Again, the names we choose for variables are arbitrary.

Before we move on, I should take a moment to be clear about what I mean by the word variable in this context. You might already know that programmers often use the word variable to refer to a region of program memory that can be referenced, read from, and written to by the program at various times during execution. That is not what I mean by variable in this sense. In this post, I use variable to mean an abstract symbol used as a placeholder for a functions eventual argument, that is, the usual meaning of the word, as it’s used in math.

A note on multi-variable functions

Next, it’s time to have a little talk about the number of variables a Haskell function has.

rv2Scale :: RealNumber -> RealVec2 -> RealVec2
-- ^^^^^ defining a function named `rv2Scale`
--          ^^^^^^^^^^ domain type is `RealNumber`
--                        ^^^^^^^^^^^^^^^^^^^^ codomain type is `RealVec2 -> RealVec2`
rv2Scale r (RV2 x y) = RV2 (r*x) (r*y)

When reading type signatures, the right-most function arrow (the ->) takes precedence. The above code would be equivalent to the following (valid) code.

rv2Scale :: RealNumber -> (RealVec2 -> RealVec2)
rv2Scale r = f
  where f (RV2 x y) = RV2 (r*x) (r*y)

Earlier, I conceived of the math counterpart to rv2Scale as mapping $\mathbb{R} \times \mathrm{RealVec2}$ to $\mathrm{RealVec2}$. Were I to maintain fuller fidelity to the meaning of the Haskell code, though, I would have used the following instead.

\[\mathrm{rv2Scale} : \mathbb{R} \to \mathop{\mathrm{Hom}}\big(\mathrm{RealVec2},\mathrm{RealVec2}\big)\]

A Haskell function may take one, and only one, argument. When we speak of a multi-variable function in Haskell, we really mean a function of one variable that returns a function. This might seem odd at first, but please consider that Haskell actually agrees with our notion of function arguments in math. When we speak colloquially of a two-variable (math) function, what we truly speak of is a function of a single variable—the domain merely happens to be a cartesian product.

\[\mathrm{rv2Scale} : \underbrace{\mathbb{R} \times \mathrm{RealVec2}}_{\text{this is still just one set!}} \to \mathrm{RealVec2} \\ \mathrm{rv2Scale} \underbrace{\big( r, (\mathrm{RV2}, x, y) \big)}_{\text{this is still just one argument!}} = ( \mathrm{RV2}, rx, ry )\]

As it is in math, so it is in Haskell: all functions are single-variable functions.

But still, instead of returning a function, I could have defined rv2Scale as taking a pair as argument.

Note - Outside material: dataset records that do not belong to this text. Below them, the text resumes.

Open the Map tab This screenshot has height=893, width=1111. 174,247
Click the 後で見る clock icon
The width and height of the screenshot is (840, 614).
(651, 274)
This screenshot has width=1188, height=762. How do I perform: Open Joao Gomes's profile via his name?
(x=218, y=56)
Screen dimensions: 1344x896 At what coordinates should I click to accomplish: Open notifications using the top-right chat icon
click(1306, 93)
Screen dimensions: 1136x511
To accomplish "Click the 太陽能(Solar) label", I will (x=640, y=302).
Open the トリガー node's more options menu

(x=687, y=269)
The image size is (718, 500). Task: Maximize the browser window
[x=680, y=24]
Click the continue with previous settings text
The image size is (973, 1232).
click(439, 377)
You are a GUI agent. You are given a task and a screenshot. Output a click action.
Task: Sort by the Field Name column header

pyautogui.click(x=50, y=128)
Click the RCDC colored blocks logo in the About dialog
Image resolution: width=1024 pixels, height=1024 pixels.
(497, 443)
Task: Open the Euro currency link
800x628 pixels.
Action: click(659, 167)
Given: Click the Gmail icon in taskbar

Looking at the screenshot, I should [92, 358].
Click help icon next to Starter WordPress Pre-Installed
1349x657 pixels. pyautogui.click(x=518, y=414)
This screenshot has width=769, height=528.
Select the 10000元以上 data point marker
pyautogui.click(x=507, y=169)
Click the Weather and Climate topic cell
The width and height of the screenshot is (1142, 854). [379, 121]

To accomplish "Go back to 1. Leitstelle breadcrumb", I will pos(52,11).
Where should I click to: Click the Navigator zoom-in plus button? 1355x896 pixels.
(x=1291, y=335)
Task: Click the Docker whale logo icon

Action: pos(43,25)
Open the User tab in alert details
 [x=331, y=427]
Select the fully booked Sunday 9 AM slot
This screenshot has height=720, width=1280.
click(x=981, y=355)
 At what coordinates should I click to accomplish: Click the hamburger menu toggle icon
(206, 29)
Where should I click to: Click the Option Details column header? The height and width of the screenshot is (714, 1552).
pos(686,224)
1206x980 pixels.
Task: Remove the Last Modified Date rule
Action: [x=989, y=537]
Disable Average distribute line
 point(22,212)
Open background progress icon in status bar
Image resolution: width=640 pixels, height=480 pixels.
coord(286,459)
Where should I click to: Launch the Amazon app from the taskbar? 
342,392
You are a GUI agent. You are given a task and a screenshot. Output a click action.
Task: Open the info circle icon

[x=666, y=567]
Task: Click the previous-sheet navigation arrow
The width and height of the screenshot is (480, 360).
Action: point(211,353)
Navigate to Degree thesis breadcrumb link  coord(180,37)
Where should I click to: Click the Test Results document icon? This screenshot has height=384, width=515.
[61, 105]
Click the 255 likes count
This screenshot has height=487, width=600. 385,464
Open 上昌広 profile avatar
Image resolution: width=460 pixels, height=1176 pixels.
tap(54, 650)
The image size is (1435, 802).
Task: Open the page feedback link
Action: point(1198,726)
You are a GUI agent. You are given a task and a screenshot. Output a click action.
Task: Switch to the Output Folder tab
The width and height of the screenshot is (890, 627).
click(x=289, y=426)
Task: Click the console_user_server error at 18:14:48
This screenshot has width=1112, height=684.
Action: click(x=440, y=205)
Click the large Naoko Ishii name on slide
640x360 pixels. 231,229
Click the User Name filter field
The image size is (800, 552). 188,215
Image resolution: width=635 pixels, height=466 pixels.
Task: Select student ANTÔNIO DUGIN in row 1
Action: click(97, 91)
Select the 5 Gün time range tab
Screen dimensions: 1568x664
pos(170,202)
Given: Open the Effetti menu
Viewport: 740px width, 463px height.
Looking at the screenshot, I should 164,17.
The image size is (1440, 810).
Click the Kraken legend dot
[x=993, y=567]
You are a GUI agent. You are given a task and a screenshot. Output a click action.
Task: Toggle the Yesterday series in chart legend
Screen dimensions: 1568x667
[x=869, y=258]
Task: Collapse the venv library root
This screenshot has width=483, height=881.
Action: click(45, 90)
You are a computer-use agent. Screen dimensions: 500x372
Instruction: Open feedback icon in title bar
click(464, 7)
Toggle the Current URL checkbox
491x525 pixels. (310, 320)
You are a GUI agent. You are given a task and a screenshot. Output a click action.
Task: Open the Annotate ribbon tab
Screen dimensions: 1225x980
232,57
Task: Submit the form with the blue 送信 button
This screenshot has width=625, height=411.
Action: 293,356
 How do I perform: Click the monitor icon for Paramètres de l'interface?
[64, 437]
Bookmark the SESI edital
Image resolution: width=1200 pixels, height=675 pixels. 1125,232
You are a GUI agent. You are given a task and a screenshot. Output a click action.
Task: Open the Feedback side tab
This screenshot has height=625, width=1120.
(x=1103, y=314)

Haskell has built-in syntax for ordered pairs, even. The type (RealNumber, RealVec2) is the Haskell analog of the set $\mathbb{R} \times \mathrm{RealVec2}$. We could have used that to define rv2Scale.

rv2Scale :: (RealNumber, RealVec2) -> RealVec2
rv2Scale (r, RV2 x y) = RV2 (r*x) (r*y)

The reason haskellers favor using the formulation RealNumber -> (RealVec2 -> RealVec2) (which is call the curried form) over the equivalent formulation (RealNumber, RealVec2) -> RealVec2 (which is call the uncurried form) is simply due to Haskell’s syntax. You must have noticed by now that Haskell’s syntax rules allow you to omit the parentheses normally used to indicate function application. Function application parentheses may be omitted whenever the argument consists of a single symbol.

rv2Reflect :: RealVec2 -> RealVec2
rv2Reflect (RV2 x y) = RV2 y x
--                         ^ first argument is a single-symbol, no parentheses needed
--                           ^ second argument is a single-symbol, no parentheses needed
--         ^^^^^^^^^ argument is a compound expression, requires parentheses

Because Haskell allows you to omit function-application parentheses, the curried formulation ends up being far more convenient to use and (arguably) easier to read than the uncurried formulation. There isn’t a deeper reason than that.

In summary, the code we’ve seen so far defines:

a type, RealVec2;
a function RV2, with domain type RealNumber and codomain type RealNumber -> RealVec2;
a function rv2Norm, with domain type RealVec2 and codomain type RealNumber;
a function rv2Scale, with domain type RealNumber and codomain type RealVec2 -> RealVec2;
a function rv2Add with domain type RealVec2 and codomain type RealVec2 -> RealVec2; and
a function rv2Reflect with domain type RealVec2 and codomain type RealVec2.

Since their codomains are function types, rv2Scale, rv2Add, and RV2 all yield functions. Even though it’s a little bit of a lie, it’s often convenient to think of such function-yielding-functions as having multiple variables.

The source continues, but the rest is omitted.